WHAT THE TASK REQUIRES> Put these items into a numbered list, leaving out any blank lines.

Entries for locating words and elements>
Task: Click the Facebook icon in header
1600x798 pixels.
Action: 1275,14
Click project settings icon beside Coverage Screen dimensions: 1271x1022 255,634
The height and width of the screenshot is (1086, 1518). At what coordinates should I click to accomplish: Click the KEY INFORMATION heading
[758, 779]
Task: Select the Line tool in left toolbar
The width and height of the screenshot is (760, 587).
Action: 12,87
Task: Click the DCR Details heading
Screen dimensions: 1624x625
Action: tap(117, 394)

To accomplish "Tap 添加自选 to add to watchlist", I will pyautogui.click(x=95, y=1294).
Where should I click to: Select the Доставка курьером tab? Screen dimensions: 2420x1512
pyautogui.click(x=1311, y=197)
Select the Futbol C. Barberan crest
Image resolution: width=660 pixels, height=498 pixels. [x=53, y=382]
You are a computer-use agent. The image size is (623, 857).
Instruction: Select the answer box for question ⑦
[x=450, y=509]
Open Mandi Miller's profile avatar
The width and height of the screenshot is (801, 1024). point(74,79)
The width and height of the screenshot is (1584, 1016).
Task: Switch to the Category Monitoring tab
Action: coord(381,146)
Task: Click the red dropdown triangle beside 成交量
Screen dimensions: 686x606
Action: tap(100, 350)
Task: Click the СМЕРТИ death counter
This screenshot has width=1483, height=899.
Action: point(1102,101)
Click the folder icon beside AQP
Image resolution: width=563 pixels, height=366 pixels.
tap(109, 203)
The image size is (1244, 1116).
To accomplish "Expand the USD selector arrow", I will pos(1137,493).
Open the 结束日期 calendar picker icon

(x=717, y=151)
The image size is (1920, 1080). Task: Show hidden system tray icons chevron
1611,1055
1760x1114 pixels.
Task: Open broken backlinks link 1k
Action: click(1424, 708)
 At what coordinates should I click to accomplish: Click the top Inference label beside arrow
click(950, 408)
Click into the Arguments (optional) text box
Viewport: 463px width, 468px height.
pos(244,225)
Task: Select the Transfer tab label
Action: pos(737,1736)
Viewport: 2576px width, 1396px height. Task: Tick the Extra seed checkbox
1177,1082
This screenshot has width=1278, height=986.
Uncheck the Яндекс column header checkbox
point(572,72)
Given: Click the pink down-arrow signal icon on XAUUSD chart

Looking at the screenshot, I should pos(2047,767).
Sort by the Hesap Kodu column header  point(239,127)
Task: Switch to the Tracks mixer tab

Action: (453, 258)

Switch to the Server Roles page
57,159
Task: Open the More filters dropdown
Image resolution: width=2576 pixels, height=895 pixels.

EXERCISE RESULT>
1. Task: Click the Facebook icon in header
2. 1600x798 pixels.
3. Action: 1275,14
4. Click project settings icon beside Coverage Screen dimensions: 1271x1022 255,634
5. The height and width of the screenshot is (1086, 1518). At what coordinates should I click to accomplish: Click the KEY INFORMATION heading
6. [758, 779]
7. Task: Select the Line tool in left toolbar
8. The width and height of the screenshot is (760, 587).
9. Action: 12,87
10. Task: Click the DCR Details heading
11. Screen dimensions: 1624x625
12. Action: tap(117, 394)
13. To accomplish "Tap 添加自选 to add to watchlist", I will pyautogui.click(x=95, y=1294).
14. Where should I click to: Select the Доставка курьером tab? Screen dimensions: 2420x1512
15. pyautogui.click(x=1311, y=197)
16. Select the Futbol C. Barberan crest
17. Image resolution: width=660 pixels, height=498 pixels. [x=53, y=382]
18. You are a computer-use agent. The image size is (623, 857).
19. Instruction: Select the answer box for question ⑦
20. [x=450, y=509]
21. Open Mandi Miller's profile avatar
22. The width and height of the screenshot is (801, 1024). point(74,79)
23. The width and height of the screenshot is (1584, 1016).
24. Task: Switch to the Category Monitoring tab
25. Action: coord(381,146)
26. Task: Click the red dropdown triangle beside 成交量
27. Screen dimensions: 686x606
28. Action: tap(100, 350)
29. Task: Click the СМЕРТИ death counter
30. This screenshot has width=1483, height=899.
31. Action: point(1102,101)
32. Click the folder icon beside AQP
33. Image resolution: width=563 pixels, height=366 pixels.
34. tap(109, 203)
35. The image size is (1244, 1116).
36. To accomplish "Expand the USD selector arrow", I will pos(1137,493).
37. Open the 结束日期 calendar picker icon
38. (x=717, y=151)
39. The image size is (1920, 1080). Task: Show hidden system tray icons chevron
40. 1611,1055
41. 1760x1114 pixels.
42. Task: Open broken backlinks link 1k
43. Action: click(1424, 708)
44.  At what coordinates should I click to accomplish: Click the top Inference label beside arrow
45. click(950, 408)
46. Click into the Arguments (optional) text box
47. Viewport: 463px width, 468px height.
48. pos(244,225)
49. Task: Select the Transfer tab label
50. Action: pos(737,1736)
51. Viewport: 2576px width, 1396px height. Task: Tick the Extra seed checkbox
52. 1177,1082
53. This screenshot has width=1278, height=986.
54. Uncheck the Яндекс column header checkbox
55. point(572,72)
56. Given: Click the pink down-arrow signal icon on XAUUSD chart
57. Looking at the screenshot, I should pos(2047,767).
58. Sort by the Hesap Kodu column header  point(239,127)
59. Task: Switch to the Tracks mixer tab
60. Action: (453, 258)
61. Switch to the Server Roles page
62. 57,159
63. Task: Open the More filters dropdown
64. Image resolution: width=2576 pixels, height=895 pixels.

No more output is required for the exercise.